Infertility Awareness Week – Struggling Couples Are Not Alone
The stigma attached to infertility keeps many couples across the country from seeking treatment. But during National Infertility Awareness Week this week, specialists are highlighting the fact that they are not alone and there is help available.
Between 12 and 15 percent of the population in the United States struggles with infertility, including an estimated 200,000 in New Jersey.
Both men and women can have problems that cause infertility. With the male partner, infertility is usually a result of low sperm counts or sperm that do not swim as well as they are supposed to. In females, there may be anatomic obstructions, or blockages that prevent pregnancy, or problems with their eggs or ovulation, where the eggs are not released in a timely fashion.
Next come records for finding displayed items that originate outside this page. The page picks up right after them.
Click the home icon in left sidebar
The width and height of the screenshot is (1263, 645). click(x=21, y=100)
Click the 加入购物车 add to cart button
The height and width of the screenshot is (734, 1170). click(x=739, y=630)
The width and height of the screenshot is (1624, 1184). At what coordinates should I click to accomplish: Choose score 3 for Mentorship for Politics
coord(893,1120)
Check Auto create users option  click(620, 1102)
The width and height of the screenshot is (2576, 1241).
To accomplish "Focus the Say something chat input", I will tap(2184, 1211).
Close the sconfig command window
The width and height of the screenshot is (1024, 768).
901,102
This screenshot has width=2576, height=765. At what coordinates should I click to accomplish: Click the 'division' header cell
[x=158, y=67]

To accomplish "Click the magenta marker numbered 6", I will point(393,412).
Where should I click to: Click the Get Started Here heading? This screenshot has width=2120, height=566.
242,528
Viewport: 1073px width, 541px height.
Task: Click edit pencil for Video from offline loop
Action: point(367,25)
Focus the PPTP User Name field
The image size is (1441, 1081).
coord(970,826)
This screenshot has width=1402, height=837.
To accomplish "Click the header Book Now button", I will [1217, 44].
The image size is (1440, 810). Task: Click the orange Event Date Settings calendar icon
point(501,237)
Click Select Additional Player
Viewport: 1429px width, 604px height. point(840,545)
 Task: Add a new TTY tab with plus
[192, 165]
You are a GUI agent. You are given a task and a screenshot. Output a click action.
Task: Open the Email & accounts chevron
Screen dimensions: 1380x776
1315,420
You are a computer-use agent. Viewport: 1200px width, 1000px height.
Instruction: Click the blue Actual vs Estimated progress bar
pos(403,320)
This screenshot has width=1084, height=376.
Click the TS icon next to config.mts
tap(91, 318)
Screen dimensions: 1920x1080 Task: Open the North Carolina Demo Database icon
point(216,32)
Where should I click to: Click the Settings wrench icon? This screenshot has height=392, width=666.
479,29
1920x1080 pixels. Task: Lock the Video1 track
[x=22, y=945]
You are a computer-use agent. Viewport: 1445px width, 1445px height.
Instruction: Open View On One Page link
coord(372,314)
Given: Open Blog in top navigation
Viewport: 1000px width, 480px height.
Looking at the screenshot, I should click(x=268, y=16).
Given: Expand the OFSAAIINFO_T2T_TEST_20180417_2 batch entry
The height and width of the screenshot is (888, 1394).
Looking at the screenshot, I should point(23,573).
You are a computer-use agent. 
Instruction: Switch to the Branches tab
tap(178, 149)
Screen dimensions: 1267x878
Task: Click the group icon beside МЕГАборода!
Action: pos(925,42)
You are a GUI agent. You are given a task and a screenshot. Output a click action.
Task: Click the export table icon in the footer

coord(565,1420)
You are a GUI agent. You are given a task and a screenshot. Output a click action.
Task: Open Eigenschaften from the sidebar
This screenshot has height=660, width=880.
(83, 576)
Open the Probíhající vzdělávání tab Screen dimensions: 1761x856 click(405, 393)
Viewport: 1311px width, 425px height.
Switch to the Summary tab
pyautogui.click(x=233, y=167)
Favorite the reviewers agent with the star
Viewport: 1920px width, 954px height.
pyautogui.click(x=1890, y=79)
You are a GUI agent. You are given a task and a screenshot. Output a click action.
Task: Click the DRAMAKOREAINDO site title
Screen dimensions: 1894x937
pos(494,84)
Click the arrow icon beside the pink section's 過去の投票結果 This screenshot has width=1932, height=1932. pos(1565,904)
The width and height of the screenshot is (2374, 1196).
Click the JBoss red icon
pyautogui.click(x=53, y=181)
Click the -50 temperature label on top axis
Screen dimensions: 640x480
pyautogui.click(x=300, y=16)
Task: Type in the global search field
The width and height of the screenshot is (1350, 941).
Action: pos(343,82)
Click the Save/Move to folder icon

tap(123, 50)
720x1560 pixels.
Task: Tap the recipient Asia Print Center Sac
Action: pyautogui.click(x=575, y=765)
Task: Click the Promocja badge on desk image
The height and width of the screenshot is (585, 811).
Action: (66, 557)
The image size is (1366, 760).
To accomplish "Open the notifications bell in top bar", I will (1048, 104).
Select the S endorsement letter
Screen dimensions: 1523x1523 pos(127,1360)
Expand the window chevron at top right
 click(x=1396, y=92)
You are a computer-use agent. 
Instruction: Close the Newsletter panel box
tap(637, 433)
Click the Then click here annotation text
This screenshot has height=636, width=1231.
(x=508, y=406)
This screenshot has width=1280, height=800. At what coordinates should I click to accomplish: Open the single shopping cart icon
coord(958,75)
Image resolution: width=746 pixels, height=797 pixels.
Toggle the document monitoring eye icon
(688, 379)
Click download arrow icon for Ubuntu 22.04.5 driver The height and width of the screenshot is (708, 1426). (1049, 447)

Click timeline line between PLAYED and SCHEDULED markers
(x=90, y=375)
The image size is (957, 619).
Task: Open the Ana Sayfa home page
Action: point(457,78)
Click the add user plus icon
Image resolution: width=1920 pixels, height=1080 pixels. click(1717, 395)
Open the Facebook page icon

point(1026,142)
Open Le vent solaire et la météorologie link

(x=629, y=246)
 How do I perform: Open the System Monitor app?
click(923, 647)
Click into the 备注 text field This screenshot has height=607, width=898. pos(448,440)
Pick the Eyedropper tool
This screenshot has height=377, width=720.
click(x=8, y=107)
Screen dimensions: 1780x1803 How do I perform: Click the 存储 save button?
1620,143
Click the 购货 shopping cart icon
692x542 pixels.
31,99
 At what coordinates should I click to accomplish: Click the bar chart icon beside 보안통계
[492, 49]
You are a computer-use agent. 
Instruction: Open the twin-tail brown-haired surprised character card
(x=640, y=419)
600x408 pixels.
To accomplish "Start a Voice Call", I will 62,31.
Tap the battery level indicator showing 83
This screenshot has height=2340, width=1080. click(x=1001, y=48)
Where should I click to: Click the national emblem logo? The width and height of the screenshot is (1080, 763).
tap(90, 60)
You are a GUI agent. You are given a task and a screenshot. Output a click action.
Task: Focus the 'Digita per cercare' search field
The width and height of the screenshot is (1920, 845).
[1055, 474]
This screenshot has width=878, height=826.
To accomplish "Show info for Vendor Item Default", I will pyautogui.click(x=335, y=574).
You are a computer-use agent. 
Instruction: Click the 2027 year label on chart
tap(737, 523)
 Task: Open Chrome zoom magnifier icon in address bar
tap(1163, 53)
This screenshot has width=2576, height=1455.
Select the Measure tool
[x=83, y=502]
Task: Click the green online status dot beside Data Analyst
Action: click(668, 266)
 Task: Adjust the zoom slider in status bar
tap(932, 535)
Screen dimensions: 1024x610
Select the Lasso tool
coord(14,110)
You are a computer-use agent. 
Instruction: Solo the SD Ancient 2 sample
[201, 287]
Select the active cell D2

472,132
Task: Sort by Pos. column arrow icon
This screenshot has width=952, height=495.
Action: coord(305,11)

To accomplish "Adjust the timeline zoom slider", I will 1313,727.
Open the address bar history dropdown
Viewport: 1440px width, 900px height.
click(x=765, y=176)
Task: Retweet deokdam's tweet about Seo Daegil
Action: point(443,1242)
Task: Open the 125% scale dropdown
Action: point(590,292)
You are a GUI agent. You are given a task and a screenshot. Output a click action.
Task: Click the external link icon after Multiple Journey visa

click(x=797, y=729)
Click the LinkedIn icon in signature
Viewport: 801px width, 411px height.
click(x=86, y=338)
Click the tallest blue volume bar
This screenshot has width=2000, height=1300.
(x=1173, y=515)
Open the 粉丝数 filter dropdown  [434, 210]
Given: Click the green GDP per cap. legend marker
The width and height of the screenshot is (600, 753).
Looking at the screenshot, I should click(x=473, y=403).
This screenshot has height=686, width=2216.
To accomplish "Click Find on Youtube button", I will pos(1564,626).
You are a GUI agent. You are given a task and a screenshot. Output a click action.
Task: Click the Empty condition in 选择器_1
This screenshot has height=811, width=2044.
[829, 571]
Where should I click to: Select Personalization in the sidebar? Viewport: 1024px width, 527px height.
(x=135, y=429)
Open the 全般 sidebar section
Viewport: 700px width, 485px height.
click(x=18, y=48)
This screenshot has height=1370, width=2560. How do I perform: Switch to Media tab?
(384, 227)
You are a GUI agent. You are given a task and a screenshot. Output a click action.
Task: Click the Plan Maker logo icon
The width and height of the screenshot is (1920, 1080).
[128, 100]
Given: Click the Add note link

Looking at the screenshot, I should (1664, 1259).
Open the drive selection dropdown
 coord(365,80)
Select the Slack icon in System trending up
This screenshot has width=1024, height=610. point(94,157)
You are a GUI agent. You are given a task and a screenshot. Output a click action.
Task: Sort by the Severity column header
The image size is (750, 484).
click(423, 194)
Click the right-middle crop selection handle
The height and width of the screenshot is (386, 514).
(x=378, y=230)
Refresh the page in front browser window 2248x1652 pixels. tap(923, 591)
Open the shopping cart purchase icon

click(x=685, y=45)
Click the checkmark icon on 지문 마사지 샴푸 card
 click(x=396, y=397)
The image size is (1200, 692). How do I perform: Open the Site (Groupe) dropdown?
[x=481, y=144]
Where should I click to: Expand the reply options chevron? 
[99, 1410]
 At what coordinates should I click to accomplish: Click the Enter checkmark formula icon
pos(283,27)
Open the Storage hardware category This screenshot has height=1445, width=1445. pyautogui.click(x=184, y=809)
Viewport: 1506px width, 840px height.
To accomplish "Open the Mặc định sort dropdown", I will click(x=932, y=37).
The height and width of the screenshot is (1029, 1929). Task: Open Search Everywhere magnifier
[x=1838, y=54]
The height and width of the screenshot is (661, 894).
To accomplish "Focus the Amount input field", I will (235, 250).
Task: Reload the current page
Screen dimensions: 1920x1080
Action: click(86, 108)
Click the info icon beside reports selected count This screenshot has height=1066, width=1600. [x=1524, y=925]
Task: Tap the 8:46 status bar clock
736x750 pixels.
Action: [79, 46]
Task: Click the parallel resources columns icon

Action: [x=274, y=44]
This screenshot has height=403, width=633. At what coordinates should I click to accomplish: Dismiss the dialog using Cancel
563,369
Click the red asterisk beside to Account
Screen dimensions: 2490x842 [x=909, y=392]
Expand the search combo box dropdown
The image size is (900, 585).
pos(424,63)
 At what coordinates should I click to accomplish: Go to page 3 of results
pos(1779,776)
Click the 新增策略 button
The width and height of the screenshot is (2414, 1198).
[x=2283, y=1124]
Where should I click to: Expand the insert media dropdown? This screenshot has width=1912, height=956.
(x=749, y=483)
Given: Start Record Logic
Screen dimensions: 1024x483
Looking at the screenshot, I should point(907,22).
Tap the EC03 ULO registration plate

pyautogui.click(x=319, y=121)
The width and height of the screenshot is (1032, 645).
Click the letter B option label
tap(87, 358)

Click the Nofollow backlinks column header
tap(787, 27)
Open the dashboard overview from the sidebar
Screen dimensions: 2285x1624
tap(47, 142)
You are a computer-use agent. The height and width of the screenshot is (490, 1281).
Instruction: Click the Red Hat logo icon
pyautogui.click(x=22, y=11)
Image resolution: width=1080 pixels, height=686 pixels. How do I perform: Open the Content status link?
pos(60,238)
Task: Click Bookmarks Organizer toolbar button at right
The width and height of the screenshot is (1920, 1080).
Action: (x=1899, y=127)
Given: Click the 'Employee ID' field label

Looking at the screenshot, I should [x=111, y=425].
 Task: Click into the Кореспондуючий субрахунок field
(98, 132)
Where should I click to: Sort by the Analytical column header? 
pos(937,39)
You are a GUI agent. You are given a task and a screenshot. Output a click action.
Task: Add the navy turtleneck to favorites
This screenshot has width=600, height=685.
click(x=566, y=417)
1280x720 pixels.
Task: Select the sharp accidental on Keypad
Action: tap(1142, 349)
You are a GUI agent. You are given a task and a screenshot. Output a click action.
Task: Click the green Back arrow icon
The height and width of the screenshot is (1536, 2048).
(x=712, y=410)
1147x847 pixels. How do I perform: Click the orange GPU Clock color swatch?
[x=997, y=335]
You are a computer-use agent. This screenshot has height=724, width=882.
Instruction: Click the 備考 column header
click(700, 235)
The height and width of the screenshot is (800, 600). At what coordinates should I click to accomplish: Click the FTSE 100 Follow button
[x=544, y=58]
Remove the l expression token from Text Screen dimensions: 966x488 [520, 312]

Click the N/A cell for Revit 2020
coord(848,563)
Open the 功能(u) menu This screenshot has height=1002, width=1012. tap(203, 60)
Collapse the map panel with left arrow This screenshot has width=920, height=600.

"The biggest issue women seem to face is the reduction in egg quantity and quality that happens with age. Women are born with all the eggs that they're ever going to have. They don't make new ones and over the course of their lives, they are using up their eggs," said Dr. Thomas Molinaro of Reproductive Medicine Associates of New Jersey. "For many patients, the quantity and quality of their eggs starts to decrease in their mid-thirties and by the time they hit 40, fertility has declined, which makes it more challenging to conceive and they just need help."
In a recent survey that looked at 1,000 individuals who were either actively attempting pregnancy or planning to attempt pregnancy within five years, the idea of delaying pregnancy was one that most of them felt was ok. Most of those surveyed felt that they would delay pregnancy until their 30s and more than 90 percent thought that if there was a problem, they would get fertility treatment and it would work out.
There are a number of treatments available for couples suffering with infertility including oral medications to improve ovulation; fertility injections to try to amplify ovulation, surgical evaluation and repair and in vitro fertilization.
"Our highest success rate is with in vitro fertilization (IVF) where we take egg and sperm and have them meet in our embryology laboratory. Through that, we can overcome many challenges. We can make embryos and we can perform genetic testing on embryos for patients who may have genetic issues. We can overcome a lot of the problems that couples have with fertility," Molinaro said.
If a woman younger than 35 years old, trying to conceive and has regular menstrual cycles and no obvious issues, it is recommended that she try for about 12 months before seeking help. If the woman is trying to conceive and is over the age of 40, it is recommended that she try for six months before seeking help.